BEGIN Recorded data

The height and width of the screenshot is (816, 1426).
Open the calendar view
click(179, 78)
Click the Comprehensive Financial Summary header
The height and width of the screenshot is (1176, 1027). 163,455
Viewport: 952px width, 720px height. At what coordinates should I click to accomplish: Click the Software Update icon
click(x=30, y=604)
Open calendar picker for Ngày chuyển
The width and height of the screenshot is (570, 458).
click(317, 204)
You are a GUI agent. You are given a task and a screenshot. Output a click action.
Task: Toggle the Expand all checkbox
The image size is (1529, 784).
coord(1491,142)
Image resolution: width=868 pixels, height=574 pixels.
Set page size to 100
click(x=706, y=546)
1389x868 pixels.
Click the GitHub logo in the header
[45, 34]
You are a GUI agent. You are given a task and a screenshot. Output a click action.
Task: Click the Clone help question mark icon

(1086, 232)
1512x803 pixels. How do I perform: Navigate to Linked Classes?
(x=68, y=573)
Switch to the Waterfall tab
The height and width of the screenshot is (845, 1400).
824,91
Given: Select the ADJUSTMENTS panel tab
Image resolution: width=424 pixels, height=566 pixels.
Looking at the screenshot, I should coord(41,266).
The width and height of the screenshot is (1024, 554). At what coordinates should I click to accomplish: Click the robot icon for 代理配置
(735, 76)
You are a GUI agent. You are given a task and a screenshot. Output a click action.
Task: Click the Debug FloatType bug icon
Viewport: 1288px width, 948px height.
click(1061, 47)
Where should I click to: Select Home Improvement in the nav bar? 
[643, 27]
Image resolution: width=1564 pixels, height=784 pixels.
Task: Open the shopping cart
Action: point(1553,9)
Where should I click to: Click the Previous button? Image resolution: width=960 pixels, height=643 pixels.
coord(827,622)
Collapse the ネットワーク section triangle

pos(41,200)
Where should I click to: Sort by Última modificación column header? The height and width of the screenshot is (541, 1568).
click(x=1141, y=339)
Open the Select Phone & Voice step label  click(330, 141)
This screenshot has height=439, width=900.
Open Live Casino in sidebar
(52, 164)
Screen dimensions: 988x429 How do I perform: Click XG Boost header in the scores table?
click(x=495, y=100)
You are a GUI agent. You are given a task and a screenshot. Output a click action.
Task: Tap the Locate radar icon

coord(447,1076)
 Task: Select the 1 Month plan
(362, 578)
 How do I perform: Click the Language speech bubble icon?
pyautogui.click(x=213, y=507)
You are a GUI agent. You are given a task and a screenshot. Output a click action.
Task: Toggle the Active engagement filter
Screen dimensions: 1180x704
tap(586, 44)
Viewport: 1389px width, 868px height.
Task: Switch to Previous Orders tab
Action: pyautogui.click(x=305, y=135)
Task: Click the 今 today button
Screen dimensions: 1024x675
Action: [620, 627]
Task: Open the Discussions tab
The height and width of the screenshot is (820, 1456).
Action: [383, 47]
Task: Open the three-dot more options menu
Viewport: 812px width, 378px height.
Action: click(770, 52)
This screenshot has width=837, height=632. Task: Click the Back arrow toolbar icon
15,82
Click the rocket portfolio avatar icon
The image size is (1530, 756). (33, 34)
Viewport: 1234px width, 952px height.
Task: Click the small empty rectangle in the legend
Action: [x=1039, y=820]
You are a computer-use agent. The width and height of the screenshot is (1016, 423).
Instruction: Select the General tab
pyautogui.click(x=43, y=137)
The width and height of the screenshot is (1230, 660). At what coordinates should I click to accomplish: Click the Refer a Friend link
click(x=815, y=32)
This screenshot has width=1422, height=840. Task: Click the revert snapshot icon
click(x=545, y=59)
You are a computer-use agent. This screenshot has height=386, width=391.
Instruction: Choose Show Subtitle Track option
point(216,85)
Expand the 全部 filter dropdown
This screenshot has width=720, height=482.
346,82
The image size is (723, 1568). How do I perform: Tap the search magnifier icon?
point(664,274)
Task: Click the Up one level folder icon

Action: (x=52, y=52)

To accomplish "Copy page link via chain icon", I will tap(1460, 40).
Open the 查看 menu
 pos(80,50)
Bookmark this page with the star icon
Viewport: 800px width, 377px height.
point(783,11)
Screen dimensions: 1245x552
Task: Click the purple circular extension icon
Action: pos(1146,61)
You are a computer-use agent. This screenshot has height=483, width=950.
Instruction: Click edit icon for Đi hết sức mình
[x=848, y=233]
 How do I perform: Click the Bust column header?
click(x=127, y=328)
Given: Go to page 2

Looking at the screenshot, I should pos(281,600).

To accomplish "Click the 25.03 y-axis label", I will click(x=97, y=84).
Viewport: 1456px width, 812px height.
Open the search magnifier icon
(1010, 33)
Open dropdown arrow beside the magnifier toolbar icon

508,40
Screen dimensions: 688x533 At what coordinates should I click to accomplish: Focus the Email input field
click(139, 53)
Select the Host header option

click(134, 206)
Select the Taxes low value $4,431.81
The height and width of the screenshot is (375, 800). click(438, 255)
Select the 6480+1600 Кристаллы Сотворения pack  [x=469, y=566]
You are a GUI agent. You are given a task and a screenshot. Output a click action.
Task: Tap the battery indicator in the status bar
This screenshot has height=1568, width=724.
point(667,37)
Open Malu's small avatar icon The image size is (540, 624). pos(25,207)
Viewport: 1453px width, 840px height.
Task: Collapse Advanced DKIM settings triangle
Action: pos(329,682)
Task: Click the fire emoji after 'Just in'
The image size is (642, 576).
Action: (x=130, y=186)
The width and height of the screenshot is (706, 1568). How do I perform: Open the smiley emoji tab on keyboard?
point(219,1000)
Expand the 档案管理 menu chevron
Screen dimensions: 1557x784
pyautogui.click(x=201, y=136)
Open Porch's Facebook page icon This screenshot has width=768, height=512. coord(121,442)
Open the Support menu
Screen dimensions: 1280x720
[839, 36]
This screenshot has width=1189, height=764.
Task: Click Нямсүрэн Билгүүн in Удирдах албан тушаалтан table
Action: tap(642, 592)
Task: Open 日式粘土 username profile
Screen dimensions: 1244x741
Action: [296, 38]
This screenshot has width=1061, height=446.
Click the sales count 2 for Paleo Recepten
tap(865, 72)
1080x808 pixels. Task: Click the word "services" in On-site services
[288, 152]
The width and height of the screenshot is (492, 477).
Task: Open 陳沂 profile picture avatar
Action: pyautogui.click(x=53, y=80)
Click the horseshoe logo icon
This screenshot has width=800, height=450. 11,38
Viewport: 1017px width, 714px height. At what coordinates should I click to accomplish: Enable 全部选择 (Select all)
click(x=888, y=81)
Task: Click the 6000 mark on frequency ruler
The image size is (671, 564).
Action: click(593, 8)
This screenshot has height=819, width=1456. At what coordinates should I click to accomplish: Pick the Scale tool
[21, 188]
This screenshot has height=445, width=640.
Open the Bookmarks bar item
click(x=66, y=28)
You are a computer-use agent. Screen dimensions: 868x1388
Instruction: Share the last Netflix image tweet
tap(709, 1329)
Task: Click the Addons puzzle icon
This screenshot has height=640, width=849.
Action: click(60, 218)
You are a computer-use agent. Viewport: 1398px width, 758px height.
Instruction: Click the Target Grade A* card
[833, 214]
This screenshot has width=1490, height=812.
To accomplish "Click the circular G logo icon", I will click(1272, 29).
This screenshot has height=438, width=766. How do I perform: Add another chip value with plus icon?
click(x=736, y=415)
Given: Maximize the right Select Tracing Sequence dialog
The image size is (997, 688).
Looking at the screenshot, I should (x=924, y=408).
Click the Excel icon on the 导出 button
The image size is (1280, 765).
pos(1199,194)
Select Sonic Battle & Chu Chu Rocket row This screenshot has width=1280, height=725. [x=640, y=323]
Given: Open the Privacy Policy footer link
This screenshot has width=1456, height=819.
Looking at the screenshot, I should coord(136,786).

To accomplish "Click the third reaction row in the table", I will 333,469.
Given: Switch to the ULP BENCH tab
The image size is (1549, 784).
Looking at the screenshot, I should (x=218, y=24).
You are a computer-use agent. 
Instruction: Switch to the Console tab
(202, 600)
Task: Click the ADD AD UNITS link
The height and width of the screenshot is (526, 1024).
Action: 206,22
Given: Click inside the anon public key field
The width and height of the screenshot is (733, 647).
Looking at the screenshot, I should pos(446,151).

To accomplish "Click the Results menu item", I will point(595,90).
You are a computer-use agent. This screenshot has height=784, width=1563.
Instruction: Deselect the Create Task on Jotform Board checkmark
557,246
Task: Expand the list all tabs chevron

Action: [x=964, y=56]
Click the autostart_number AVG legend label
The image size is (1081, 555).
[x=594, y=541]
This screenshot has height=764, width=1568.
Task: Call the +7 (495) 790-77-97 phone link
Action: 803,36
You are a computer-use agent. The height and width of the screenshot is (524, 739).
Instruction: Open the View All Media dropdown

END Recorded data

— What is expected —
Print the items above exactly as they appear, from the line with "The width and height of the screenshot is (1230, 660)." up to and including the line with "point(216,85)".

— Task answer —
The width and height of the screenshot is (1230, 660). At what coordinates should I click to accomplish: Click the Refer a Friend link
click(x=815, y=32)
This screenshot has width=1422, height=840. Task: Click the revert snapshot icon
click(x=545, y=59)
You are a computer-use agent. This screenshot has height=386, width=391.
Instruction: Choose Show Subtitle Track option
point(216,85)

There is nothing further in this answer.